Probabilistic circuits (PCs) have gained prominence in recent years as a versatile framework for discussing probabilistic models that support tractable queries and are yet expressive enough to model complex probability distributions.

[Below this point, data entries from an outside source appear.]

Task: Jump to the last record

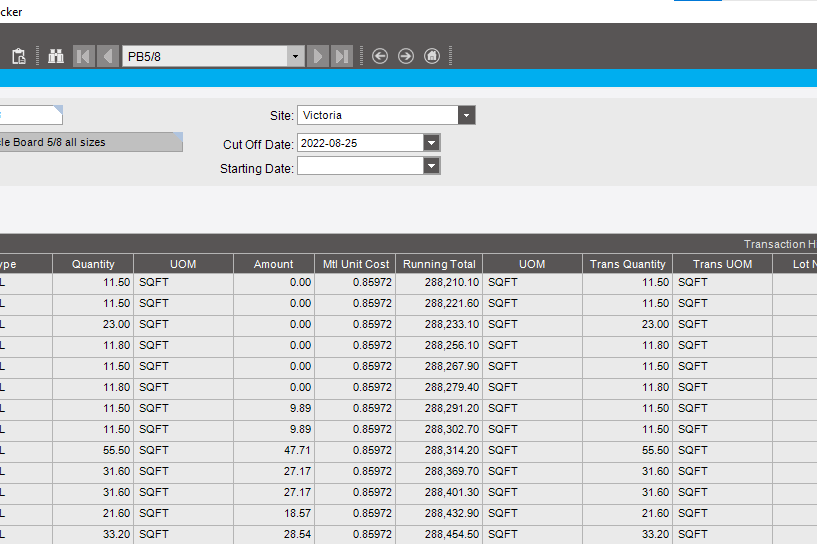Action: tap(342, 56)
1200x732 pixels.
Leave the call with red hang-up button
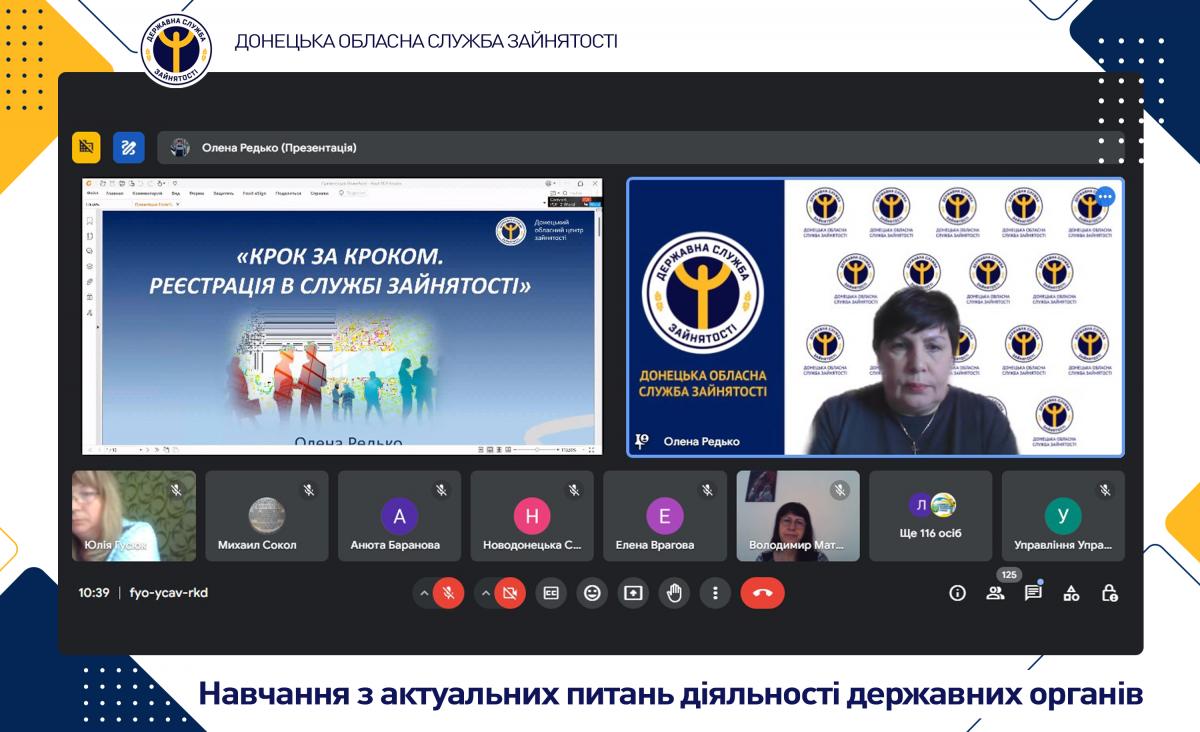pos(762,593)
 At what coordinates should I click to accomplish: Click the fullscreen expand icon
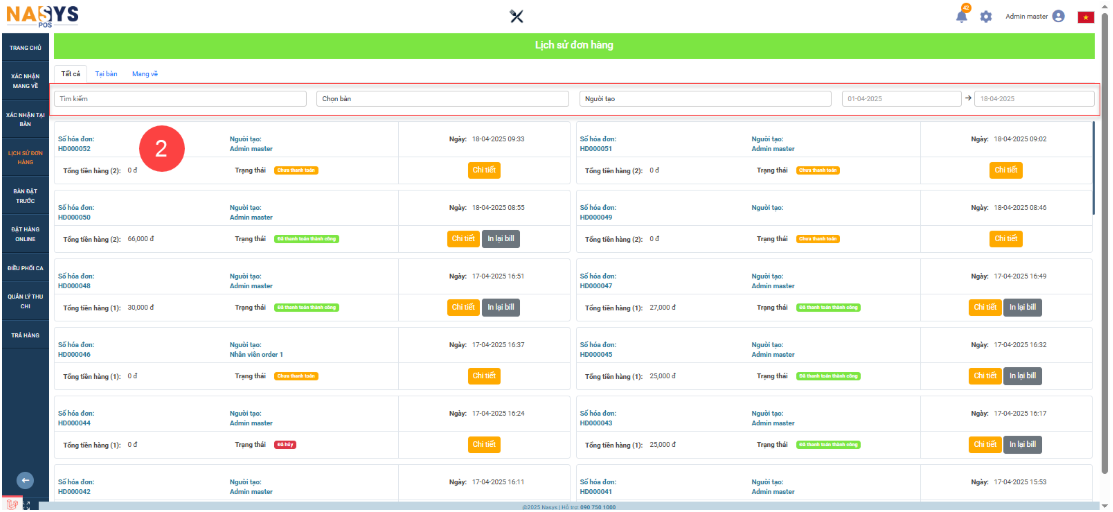(27, 505)
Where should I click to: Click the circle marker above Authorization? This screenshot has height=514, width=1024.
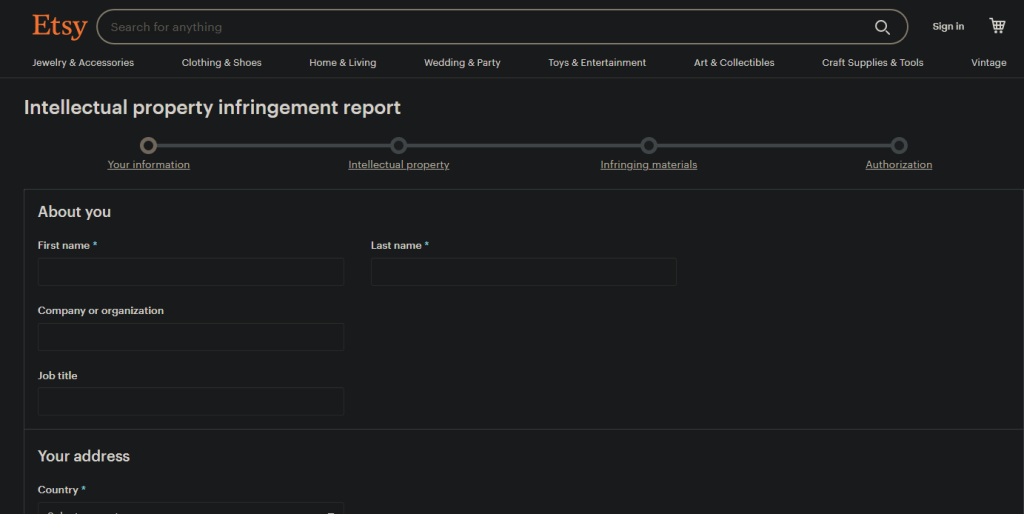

Nevertheless, tractability comes at a cost: PCs are less expressive than neural networks. In this paper we introduce probabilistic neural circuits (PNCs), which strike a balance between PCs and neural nets in terms of tractability and expressive power. Theoretically, we show that PNCs can be interpreted as deep mixtures of Bayesian networks. Experimentally, we demonstrate that PNCs constitute powerful function approximators.
概率神经回路
近年来,概率电路(PCs)作为讨论概率模型的通用框架日益受到人们的重视,它既支持简单明了的查询,又有足够的表现力来模拟复杂的概率分布。然而,可操作性是有代价的:PC 的表现力不如神经网络。在本文中,我们介绍了概率神经回路(PNC),它在可操作性和表现力方面实现了个人计算机和神经网络之间的平衡。从理论上讲,我们证明 PNC 可以解释为贝叶斯网络的深度混合。实验证明,PNC 构成了强大的函数近似器。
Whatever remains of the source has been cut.